The rim of the blade is wider than the disc of the blade. This is by design so that the blade cuts a slot that is wider than the disc, thus preventing the sides of the disc from coming into contact with the material being cut. If it were to come into contact, the blade would bind up, and both blade and rock would heat up. When the rim gets worn down and is no longer wider than the disc, it can be restored by lightly tapping all around the rim of the blade with a ball peen hammer to flare the rim out again. Care should be taken to strike the edges straight on so that the rim remains perpendicular to the plane of the disc.

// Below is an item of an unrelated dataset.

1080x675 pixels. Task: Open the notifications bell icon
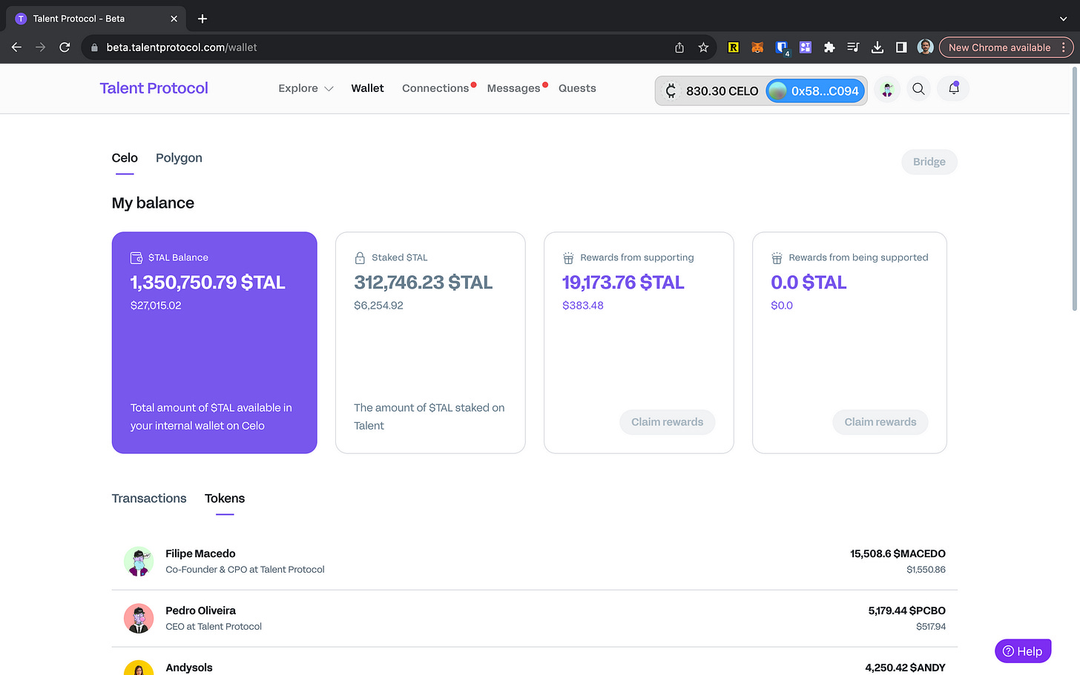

A template is a flat piece of material with holes cut in it, similar to a stencil. The template is placed on a slab, and the slab is then marked along the inside edge of the selected hole in the template.
A cabochon is a gemstone which has been shaped and polished as opposed to faceted. The resulting form is usually a convex top with a flat bottom. Cutting "en cabochon" is usually applied to opaque gems, while faceting is usually applied to transparent stones. Hardness is also taken into account as softer gemstones with a hardness lower than 7 on the Moh's hardness scale are easily scratched, mainly by silicon dioxide in dust and grit. This would quickly make translucent gems unattractive. Instead they are polished as cabochons, making the scratches less evident.
The one notable exception to this is the case of asteriated stones such as star sapphires and chatoyant stones such as cat's eye chrysoberyl, where a domed cabochon cut is used to show the star or eye, which would not be seen in a faceted cut.
Cabochons are usually cut from slabs ranging from one to three eighths of an inch thick (3 to 10 mm).